Transcribe the lines from the one containing "You are a computer-use" through the one containing "(x=847, y=78)", including both, and omit the pictures.

___ Dataset excerpts ___

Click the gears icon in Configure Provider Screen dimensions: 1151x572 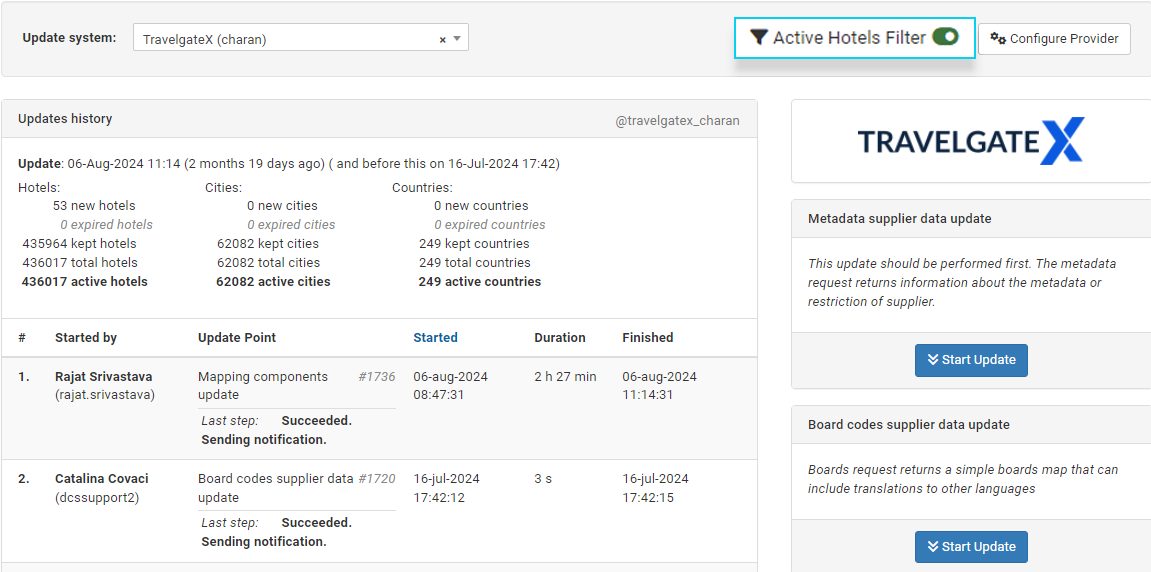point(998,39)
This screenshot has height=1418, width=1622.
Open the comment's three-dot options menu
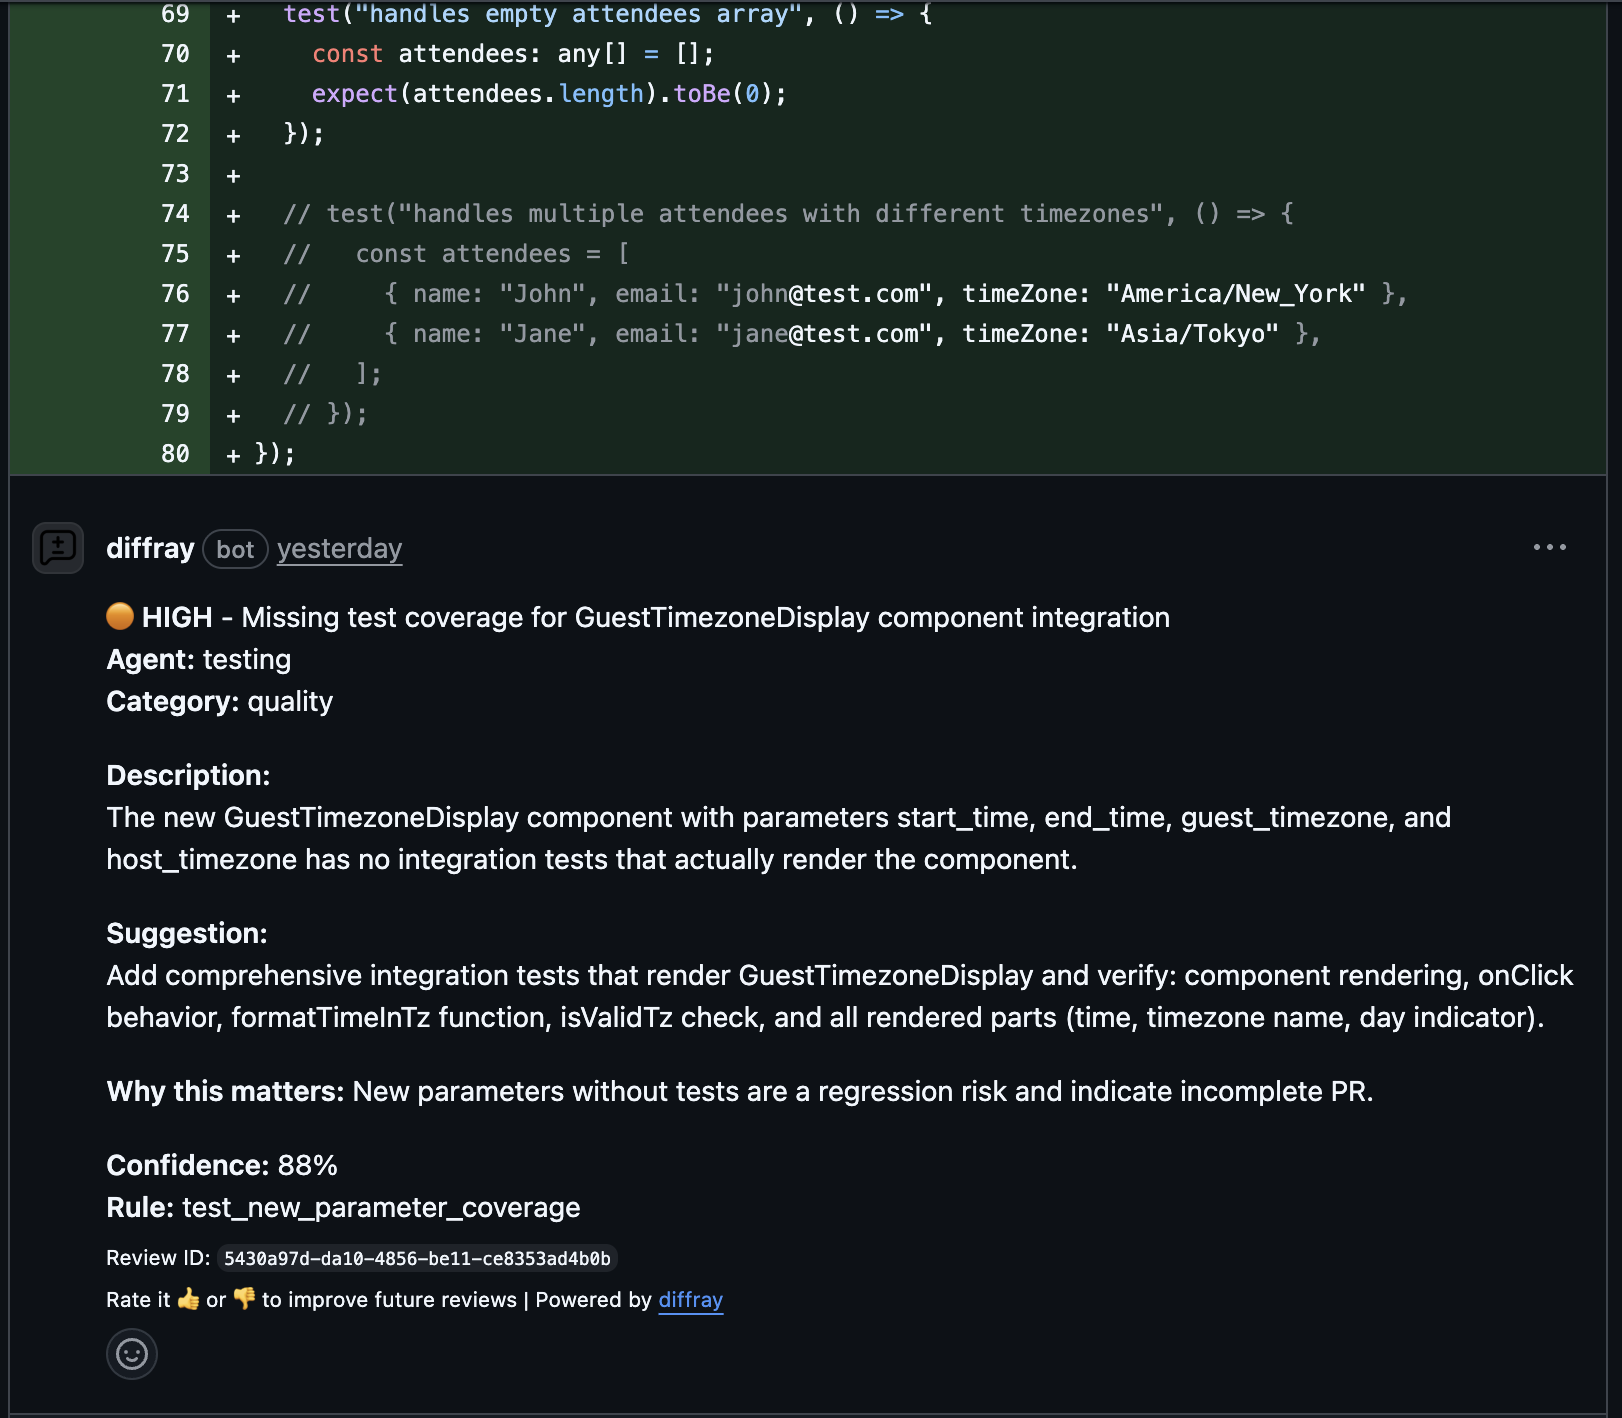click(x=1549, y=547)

___
___ Dataset excerpts ___

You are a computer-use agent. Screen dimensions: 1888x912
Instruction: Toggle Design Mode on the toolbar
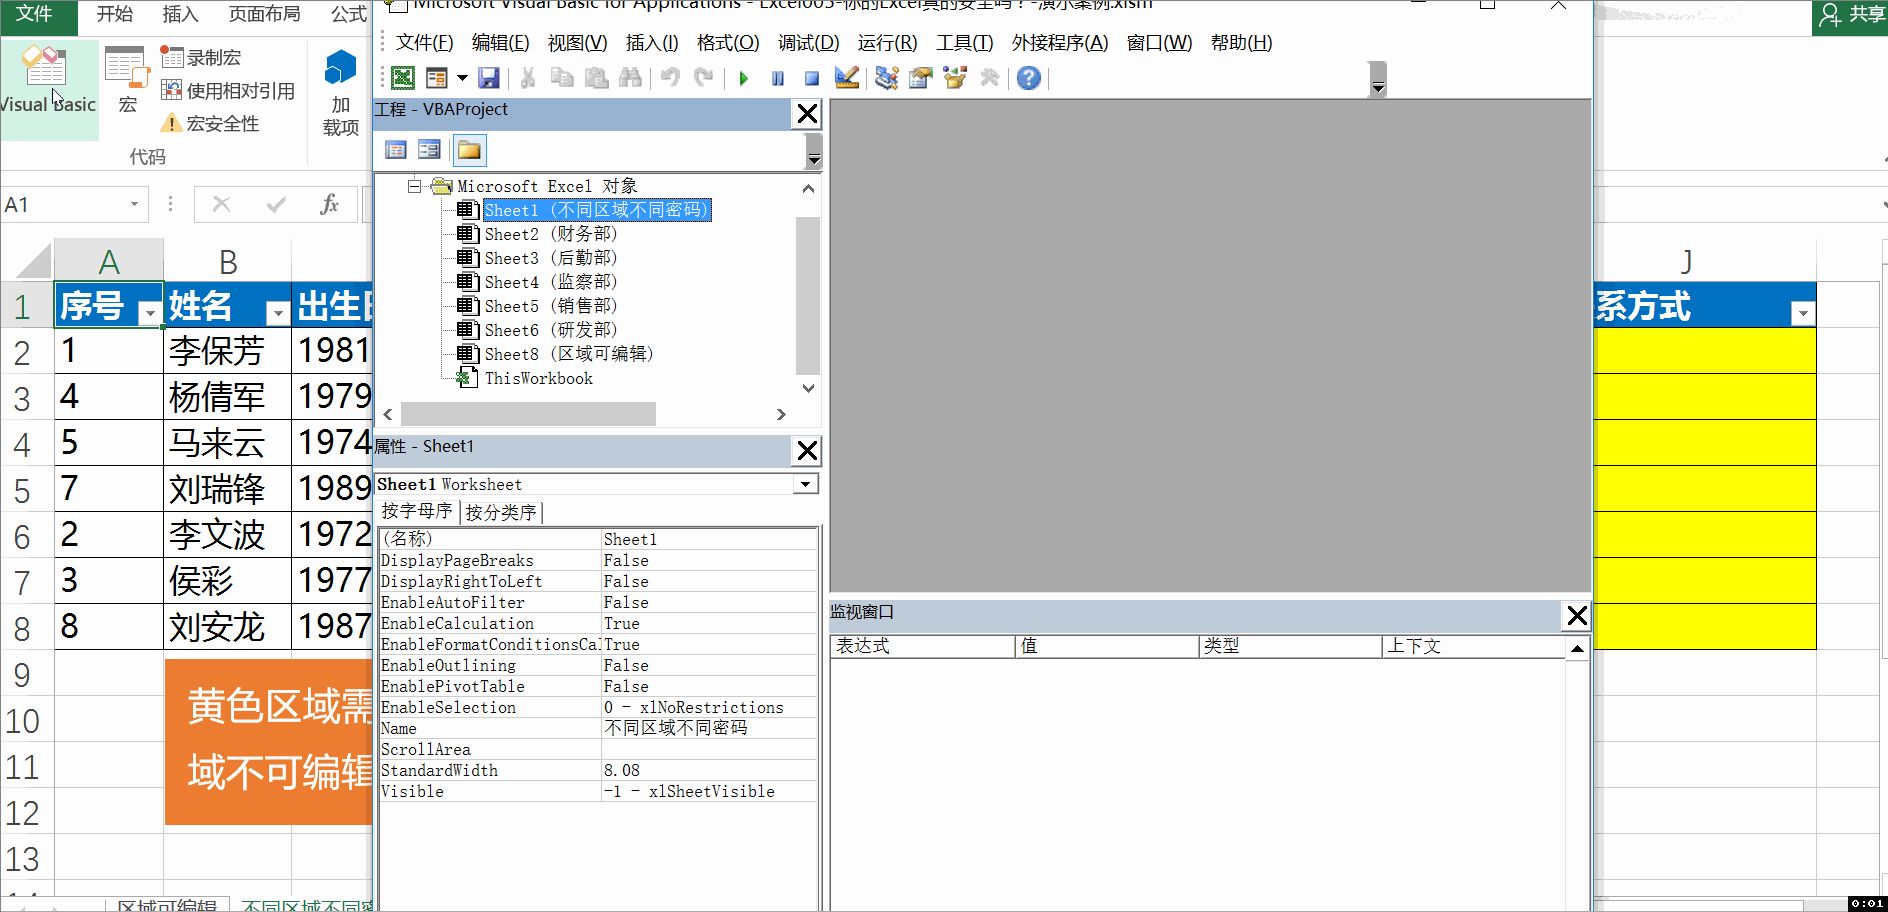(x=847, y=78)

___
___ Dataset excerpts ___

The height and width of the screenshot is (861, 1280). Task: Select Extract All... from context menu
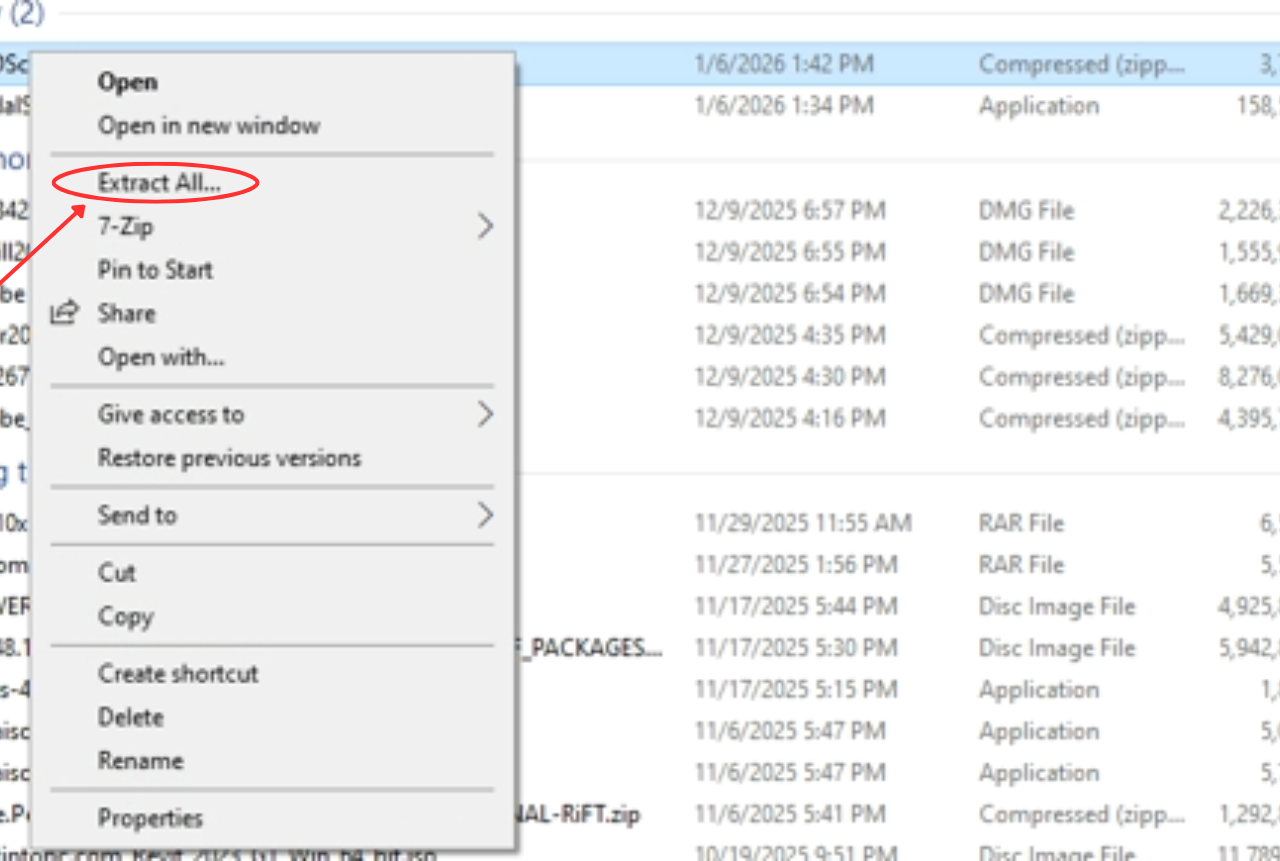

___

> [Answer to this exercise]
You are a computer-use agent. Screen dimensions: 1888x912
Instruction: Toggle Design Mode on the toolbar
(x=847, y=78)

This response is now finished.